Zukunft des Megawatt-Ladens: Shell baut Deutschlands Super-Testzentrum für E-Mobilität in Hamburg
Hamburg - Die Leistung der E-Ladesäulen steigt nicht nur in Deutschland sprunghaft an, das sorgt für deutlich kürzere Ladezeiten von Elektroautos. Besonders im Bereich der Nutzfahrzeuge sind hohe Ladeleistungen notwendig.

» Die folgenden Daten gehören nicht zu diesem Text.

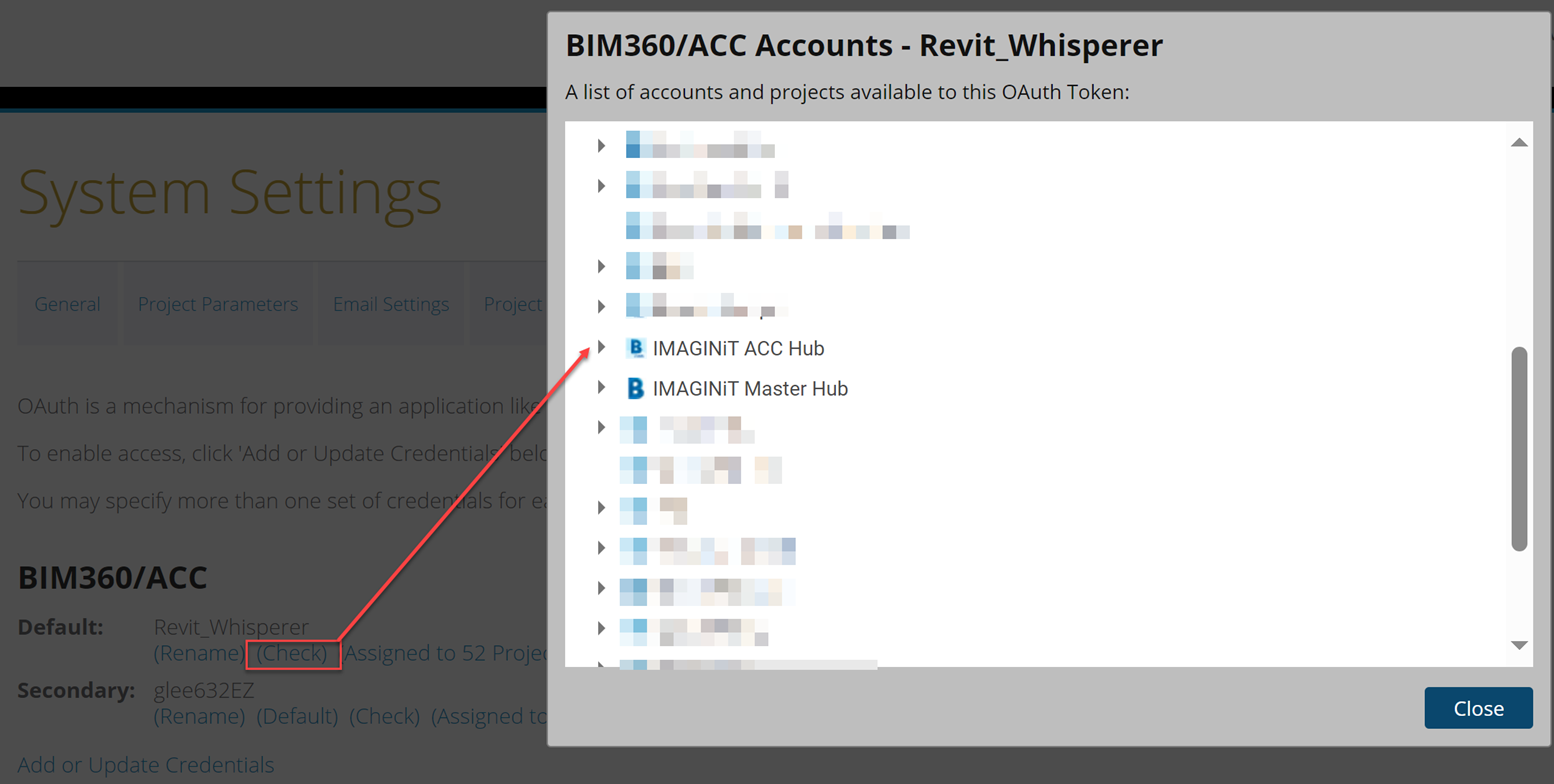Click the IMAGINiT ACC Hub icon
1554x784 pixels.
tap(635, 348)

Shell hat heute (02.06.2025) den Bau des leistungsstärksten Testzentrums für Ladeinfrastruktur in Deutschland bekanntgegeben. Damit setzt das Energieunternehmen neue Maßstäbe im Bereich Forschung, Entwicklung und Testen des Megawatt-Ladens: Die Anlage im Shell Technology Centre Hamburg ist ausgelegt auf Ladeleistungen von bis zu fünf Megawatt (MW) im Mittelspannungsbereich. Damit kann beispielsweise schnelles Aufladen von Batterien für Schwerlastfahrzeuge wie Lkw, Busse, Traktoren und Baufahrzeuge oder auch Schiffe mit Elektroantrieb unter verschiedenen, mitunter extremen Klimabedingungen inklusive des Zusammenspiels verschiedener Hard- und Software-Komponenten auf Herz und Nieren geprüft werden. Bereits Ende 2025 sollen erste Tests anlaufen und die Fertigstellung bis 2027 in mehreren Phasen abgeschlossen sein.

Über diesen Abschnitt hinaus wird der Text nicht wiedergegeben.